The leading mobile network operators are now looking for an evolution of their monitoring fabric simply to keep pace as they evolve their core networks. In discussions with some of the largest global mobile operators, they have highlighted an array of use cases and deployment architectures that require extensive dedicated optical taps or Switched Port Analyzer (SPAN) ports to monitor traffic at a scale that is well beyond the limits of traditional monitoring solutions.
The figure below provides an example of one such network topology, outlining key nodes and associated control and data plane interfaces. The Big Tap Monitoring Fabric solution as shown scales with the overall mobile core architecture.
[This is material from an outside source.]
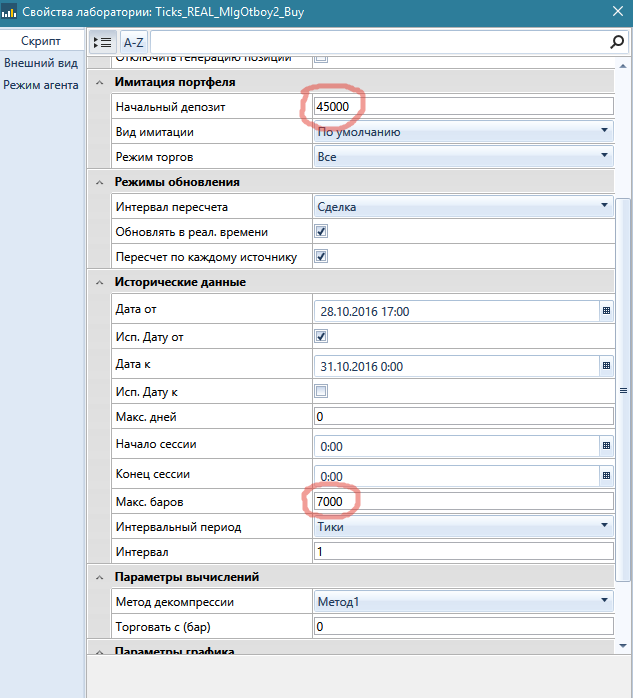Click the application icon in title bar
The image size is (633, 698).
click(x=9, y=12)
Figure 2: Scalable Big Tap Monitoring Fabric solution for LTE Evolved Packet Core (EPC)1
1 This diagram highlights only a small subset of nodes that might actually exist in an evolving LTE EPC. Additionally, the geographical and operational scale of such networks typically covers large metro areas with tens of data centers handling traffic from thousands of cell routers and millions of end user device
As shown above, bearer traffic may originate from 2G, 3G, or 4G capable user devices and will traverse the core network over a different set of nodes (SGSN/GGSN, MME, S-‐GW, P-‐GW, etc.). It can also use a range of control and data plane tunneling protocols (TCP, UDP, GRE, GTPv1, GTPv2, SCTP, PMIP, etc.). Additionally, the Layer 3 networks within the core are typically a mix of IPv4 (core) or IPv6 (end node) traffic. A sample user data flow would be as follows:
• An end User Equipment (UE) device sends an IP packet to an eNodeB through a radio link with its destination IP address set.
• The eNodeB, on receiving the user data IP packet, encapsulates this payload in a GTP tunnel header and forwards it to the Service Gateway (S-‐GW). The GTP tunnel header includes an outer IP and a UDP encapsulation as well as the GTP specific header fields which include the Tunnel Endpoint Identifier (TEID).
• The S-‐GW, upon receiving the IP packet from the eNodeB, modifies the IP information in its GTP tunnel header and sends the packet to Packet Data Network Gateway (P-‐GW).
• The P-‐GW then removes GTP tunnel header from the packet and delivers the original packet sent by the UE device to the IP-‐based Packet Data Network.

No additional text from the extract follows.